Only one stretch of the data below should be repeated: the lines from the line containing "Sales Hours (47, 1952)" through the line containing "Schedule Service (143, 411)", inclusive, exactly as they are.

_Materials provided:_
________
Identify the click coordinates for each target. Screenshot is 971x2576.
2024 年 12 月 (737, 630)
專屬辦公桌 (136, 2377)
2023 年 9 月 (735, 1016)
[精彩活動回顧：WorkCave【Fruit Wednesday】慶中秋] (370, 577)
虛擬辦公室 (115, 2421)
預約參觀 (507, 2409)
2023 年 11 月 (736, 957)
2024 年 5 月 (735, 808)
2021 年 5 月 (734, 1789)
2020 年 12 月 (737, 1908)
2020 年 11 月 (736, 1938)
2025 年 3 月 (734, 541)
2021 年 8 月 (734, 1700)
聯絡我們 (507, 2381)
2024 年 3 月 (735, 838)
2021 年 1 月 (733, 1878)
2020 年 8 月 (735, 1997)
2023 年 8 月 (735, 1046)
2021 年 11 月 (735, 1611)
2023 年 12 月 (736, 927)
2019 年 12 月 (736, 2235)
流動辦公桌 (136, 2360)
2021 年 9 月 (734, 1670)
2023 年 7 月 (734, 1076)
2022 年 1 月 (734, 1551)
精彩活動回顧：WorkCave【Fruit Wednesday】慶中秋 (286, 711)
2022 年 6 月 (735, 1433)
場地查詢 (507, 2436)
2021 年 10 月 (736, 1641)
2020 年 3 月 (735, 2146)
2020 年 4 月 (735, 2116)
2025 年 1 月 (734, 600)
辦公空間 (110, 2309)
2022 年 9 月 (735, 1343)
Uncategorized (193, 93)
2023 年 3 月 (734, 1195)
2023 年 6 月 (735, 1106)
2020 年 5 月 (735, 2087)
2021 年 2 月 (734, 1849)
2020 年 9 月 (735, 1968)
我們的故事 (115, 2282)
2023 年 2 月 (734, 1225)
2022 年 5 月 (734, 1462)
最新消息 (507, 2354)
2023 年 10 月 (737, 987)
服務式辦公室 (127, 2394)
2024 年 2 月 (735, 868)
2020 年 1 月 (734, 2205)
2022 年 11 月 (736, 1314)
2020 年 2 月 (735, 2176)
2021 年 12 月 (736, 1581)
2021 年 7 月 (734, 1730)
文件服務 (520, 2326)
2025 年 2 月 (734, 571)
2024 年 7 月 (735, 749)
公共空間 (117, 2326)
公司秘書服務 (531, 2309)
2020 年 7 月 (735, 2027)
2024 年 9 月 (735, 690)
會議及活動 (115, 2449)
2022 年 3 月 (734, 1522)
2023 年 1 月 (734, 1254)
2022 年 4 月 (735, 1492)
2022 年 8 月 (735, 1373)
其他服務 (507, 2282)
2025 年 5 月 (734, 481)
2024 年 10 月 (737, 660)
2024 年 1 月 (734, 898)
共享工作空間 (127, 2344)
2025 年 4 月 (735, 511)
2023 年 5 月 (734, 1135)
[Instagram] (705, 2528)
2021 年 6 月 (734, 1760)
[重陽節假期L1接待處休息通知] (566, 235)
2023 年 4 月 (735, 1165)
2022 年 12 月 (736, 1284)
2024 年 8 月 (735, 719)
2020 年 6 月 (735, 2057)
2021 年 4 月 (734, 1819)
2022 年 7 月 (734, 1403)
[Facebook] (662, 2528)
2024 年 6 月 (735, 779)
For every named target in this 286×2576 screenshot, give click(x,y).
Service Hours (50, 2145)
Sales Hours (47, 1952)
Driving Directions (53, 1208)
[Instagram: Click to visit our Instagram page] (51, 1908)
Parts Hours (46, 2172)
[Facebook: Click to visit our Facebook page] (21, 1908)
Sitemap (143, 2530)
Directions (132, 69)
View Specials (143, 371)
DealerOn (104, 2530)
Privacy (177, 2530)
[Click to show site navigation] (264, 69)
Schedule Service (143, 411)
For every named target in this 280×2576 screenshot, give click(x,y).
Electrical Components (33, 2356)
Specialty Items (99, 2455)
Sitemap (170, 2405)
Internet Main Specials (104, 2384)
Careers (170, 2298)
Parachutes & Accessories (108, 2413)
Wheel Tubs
________
_Exercise result:_
Sales Hours (47, 1952)
Driving Directions (53, 1208)
[Instagram: Click to visit our Instagram page] (51, 1908)
Parts Hours (46, 2172)
[Facebook: Click to visit our Facebook page] (21, 1908)
Sitemap (143, 2530)
Directions (132, 69)
View Specials (143, 371)
DealerOn (104, 2530)
Privacy (177, 2530)
[Click to show site navigation] (264, 69)
Schedule Service (143, 411)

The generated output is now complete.